They are conjugate elements (both roots of the minimal polynomial of C as an extension of R), so they satisfy all the same algebraic properties over R, but they are certainly distinguishable as elements of C.
For example "i" satisfies the polynomial "x-i=0" and "-i" doesn't. It's just that you can't find any such polynomial with real coefficients that differentiates them.
Of course there are lots of non-algebraic ways to distinguish them too. Or did you mean something stronger?
Any true mathematical sentence containing i is still true if you (consistently) replace i with -i. It's why complex numbers are always in the form of a±bi, because there isn't anything that distinguishes a+bi from a-bi other than the conventional sign.
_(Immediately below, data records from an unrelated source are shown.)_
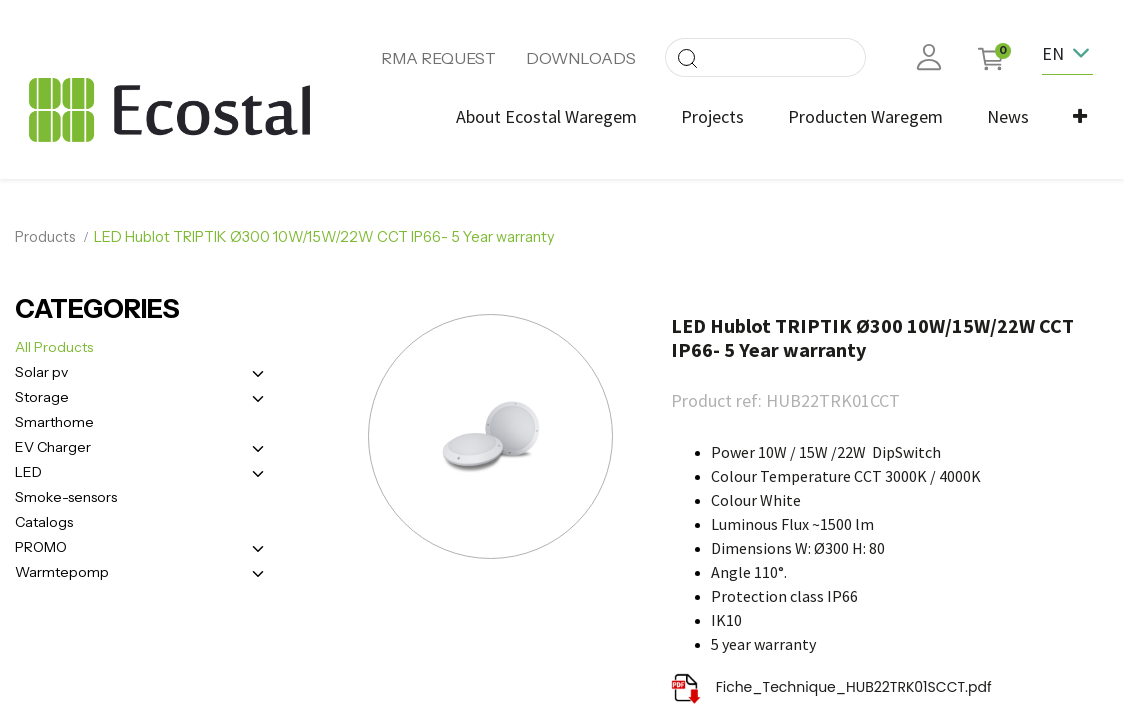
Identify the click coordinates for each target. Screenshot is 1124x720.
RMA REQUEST (438, 58)
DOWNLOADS (581, 58)
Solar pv (41, 370)
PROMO (41, 545)
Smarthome (54, 420)
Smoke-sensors (66, 495)
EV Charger (53, 445)
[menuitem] (544, 116)
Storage (42, 395)
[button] (1078, 116)
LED (28, 470)
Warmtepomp (62, 570)
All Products (54, 345)
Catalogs (44, 520)
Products (45, 235)
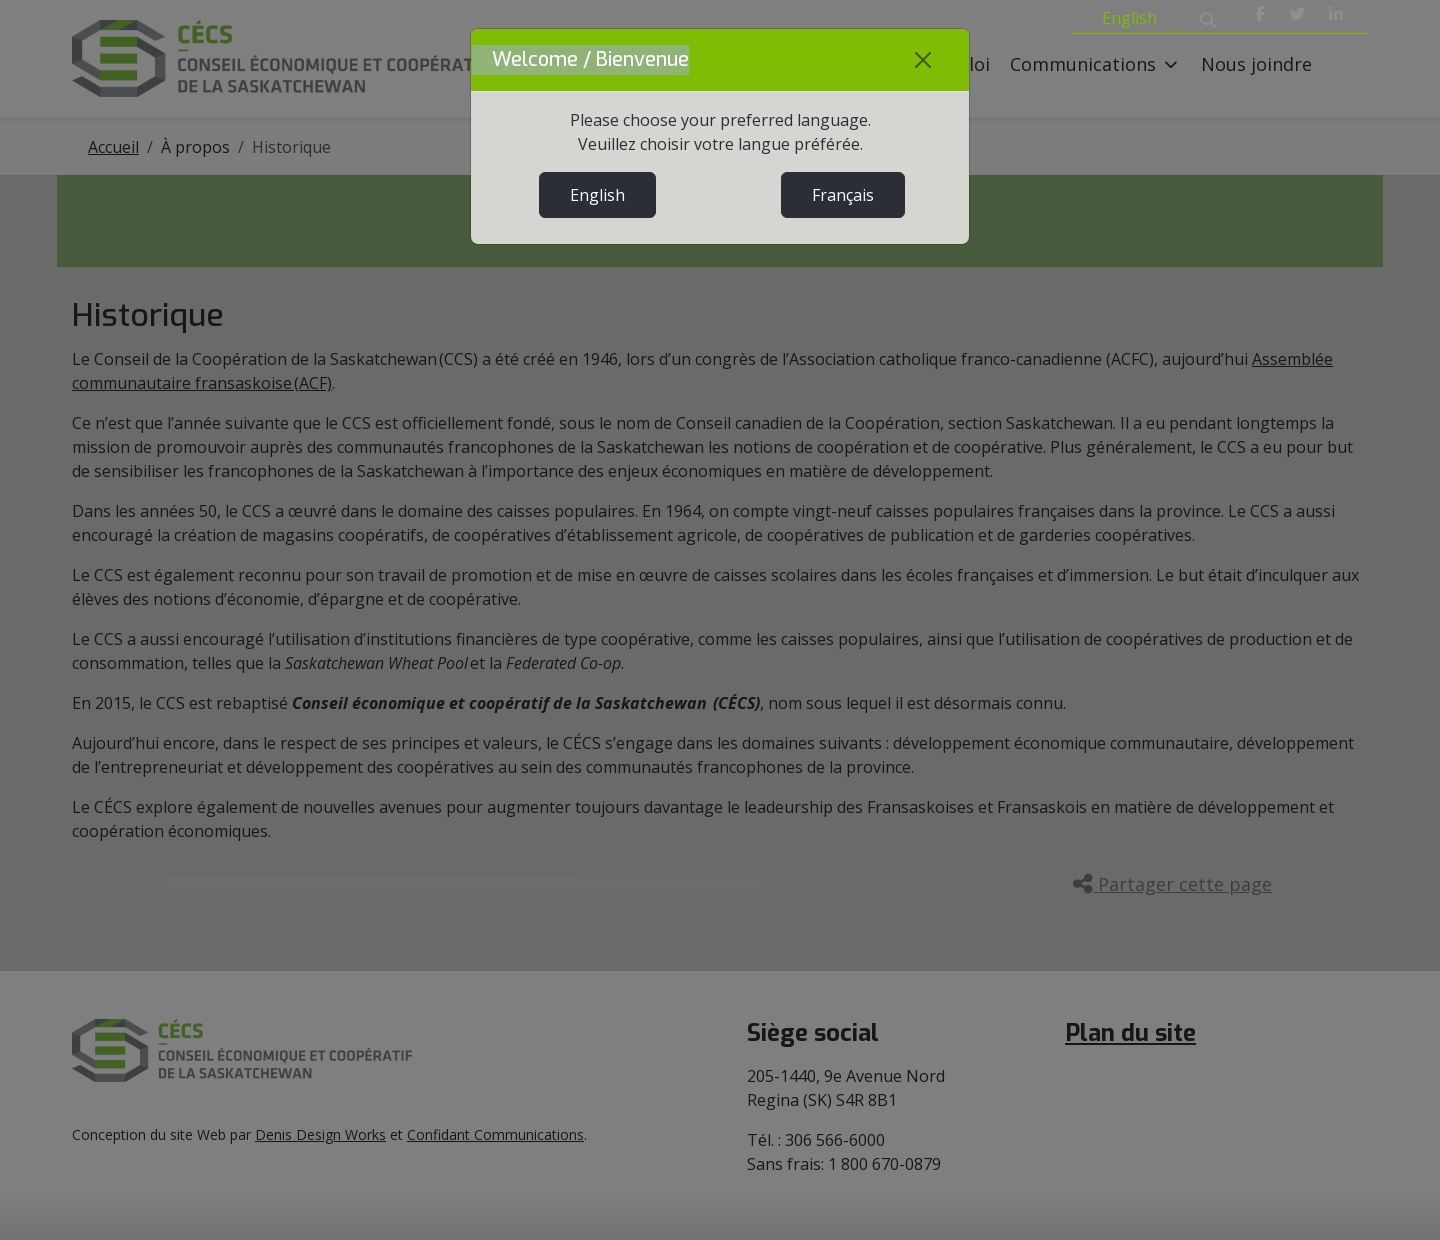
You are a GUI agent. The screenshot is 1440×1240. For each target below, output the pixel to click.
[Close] (923, 60)
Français (843, 195)
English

Okay, thanks, I see where you're coming from. That's elementary equivalence, which has some caveats. The truth of sentences that only refer to complex numbers and elementary operations on them is preserved by mapping i to -i. But it's not true if you start involving other structures.
Complex numbers are generally only in that form when obtained as roots of a polynomial. There are lots of applications where different signs have different interpretations. You can say it's a convention, which is true, but that's not quite the same as saying the two signs are the same thing.
For example "i" satisfies the polynomial "x-i=0" and "-i" doesn't. It's just that you can't find any such polynomial with real coefficients that differentiates them.
Of course there are lots of non-algebraic ways to distinguish them too. Or did you mean something stronger?